Typed wrappers around endpoints like search, databases.query, pages.create, pages.update.

/mcp – MCP tool definitions

Tools like createDocEntry, updateDocEntry, findDocsByTag, which internally call the Notion API.

/workflows – Example scripts / prompts

Example CLI commands or AI prompts that show how to use the tools in real workflows.

Example (pseudo-TypeScript) for creating a doc entry:

ts
async function createApiDocEntry(client, {
endpoint,
method,
useCase,
codeExample,
tags
}) {
return client.pages.create({
parent: { database_id: process.env.NOTION_DOCS_DB_ID },
properties: {
Name: { title: [{ text: { content: ${method} ${endpoint} } }] },
Endpoint: { rich_text: [{ text: { content: endpoint } }] },
Method: { select: { name: method } },
UseCase: { rich_text: [{ text: { content: useCase } }] },
Tags: { multi_select: tags.map(name => ({ name })) }
},
children: [
{
object: 'block',
type: 'code',
code: {
language: 'typescript',
rich_text: [{ text: { content: codeExample } }]
}
}
]
});
}
You can imagine similar helpers for querying and updating entries.

How I Used Notion MCP
Notion MCP is the glue that makes this feel like a living docs system instead of just a pretty database.

  1. MCP Tools as “Doc Actions” I defined MCP tools that map directly to documentation actions:

create_api_doc – Create a new doc entry in the Notion database

update_api_doc – Patch an existing entry (e.g., improved snippet, new notes)

search_api_docs – Query by endpoint, tag, or keyword

list_recent_changes – Pull the latest updated entries for quick review

These tools are what my local AI or CLI calls—they hide the raw Notion API details.

  1. Notion as a Structured Knowledge Base The Notion database schema is designed for API docs:

Name – METHOD /endpoint

Endpoint – /v1/databases/query, /v1/pages, etc.

Method – GET, POST, PATCH, DELETE

Use Case – Human-readable explanation of when to use this

Tags – databases, pages, blocks, auth, pagination, etc.

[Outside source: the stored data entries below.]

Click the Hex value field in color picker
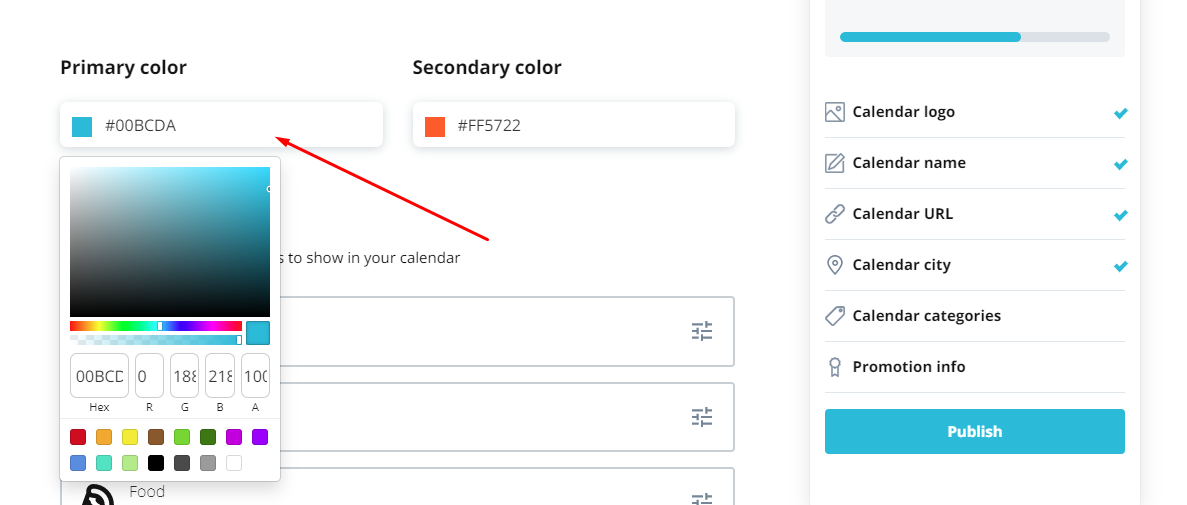1187x505 pixels. click(99, 376)
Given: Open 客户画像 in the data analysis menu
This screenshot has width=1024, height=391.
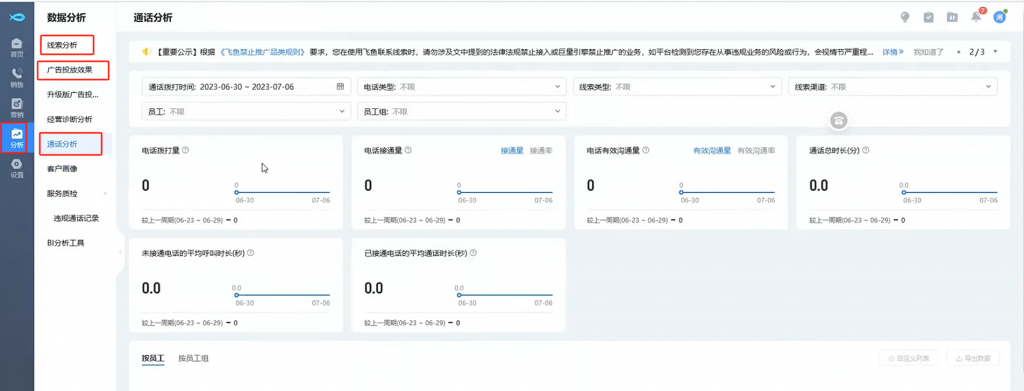Looking at the screenshot, I should coord(63,168).
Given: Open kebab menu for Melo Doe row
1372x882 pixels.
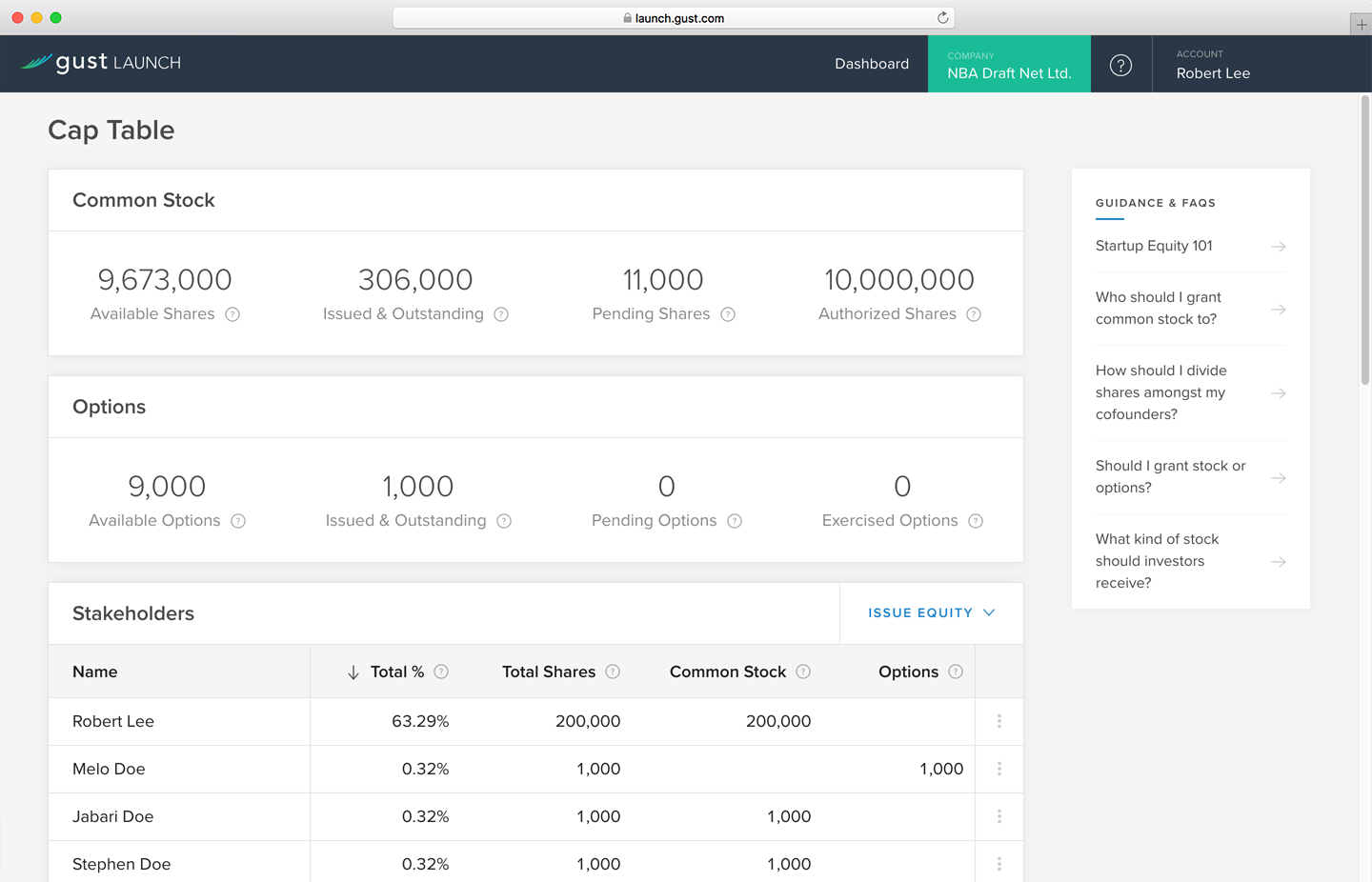Looking at the screenshot, I should tap(999, 769).
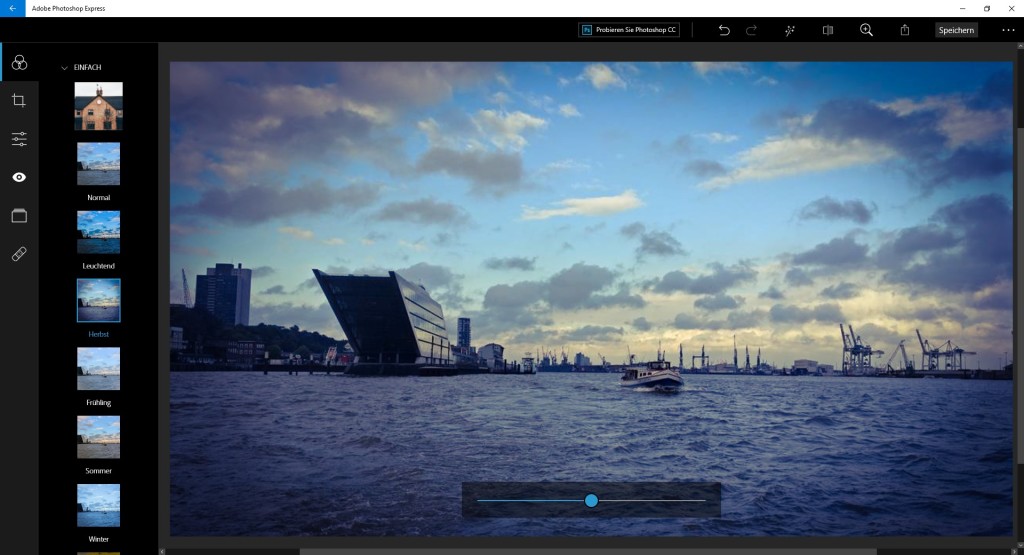Open the adjustments sliders panel
1024x555 pixels.
tap(19, 139)
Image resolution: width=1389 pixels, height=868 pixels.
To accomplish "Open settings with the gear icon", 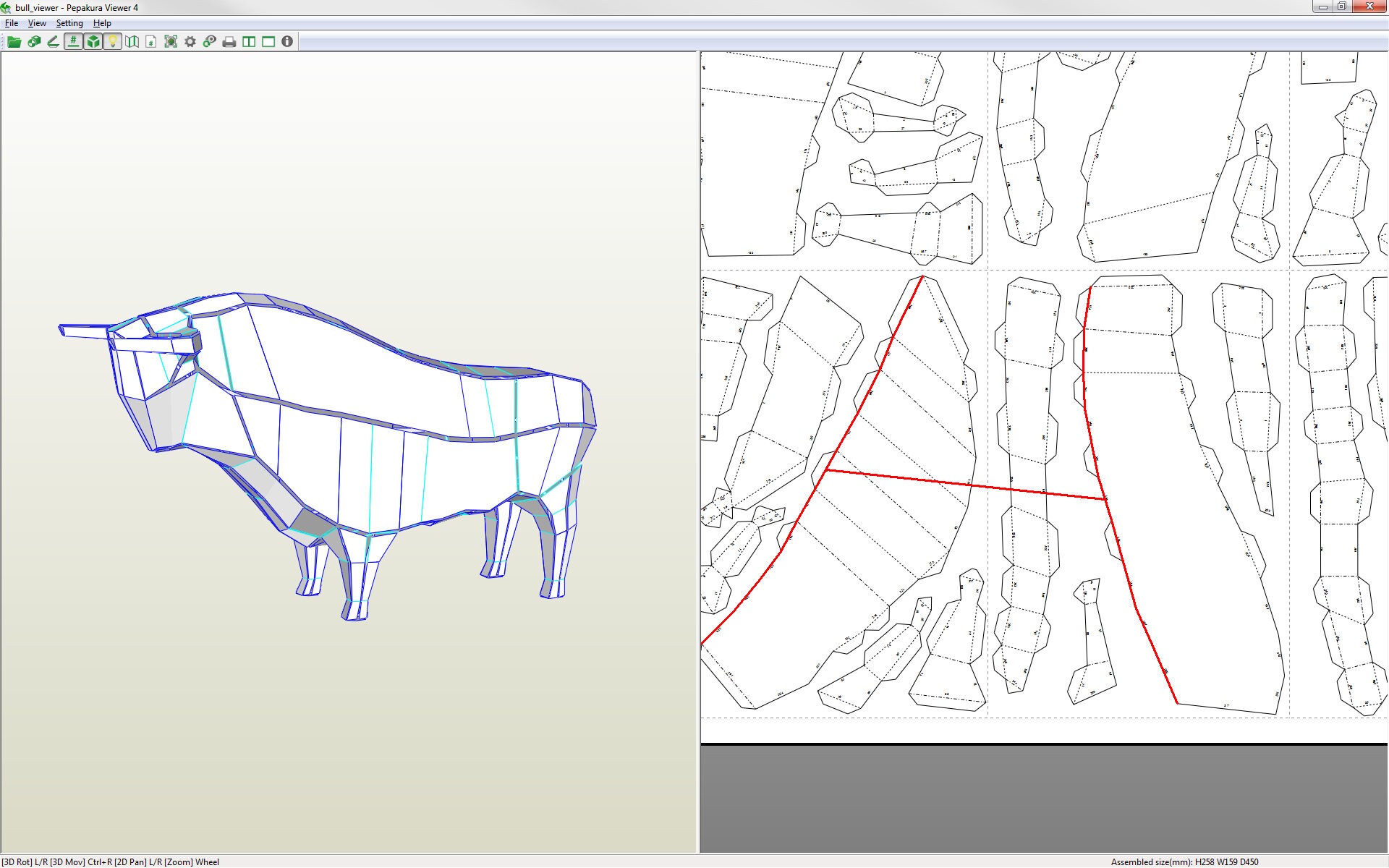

Status – Draft, Verified, Deprecated

MCP tools read and write to this schema, so everything stays consistent.

  1. AI + Docs Feedback Loop Because MCP exposes these tools to my AI:

When I discover a new pattern, I can say:
“Save this as a Notion API example for querying databases with filters.”

When I forget how something works, I can ask:
“Show me all Notion API examples for updating blocks.”

The AI doesn’t just answer—it uses Notion as its memory.

  1. Why This Setup Works Notion API gives me a flexible, structured backend.

MCP makes that backend feel native to my tools and AI.

The docs database becomes a living artifact of how I actually use the Notion API, not just how it’s described in official docs.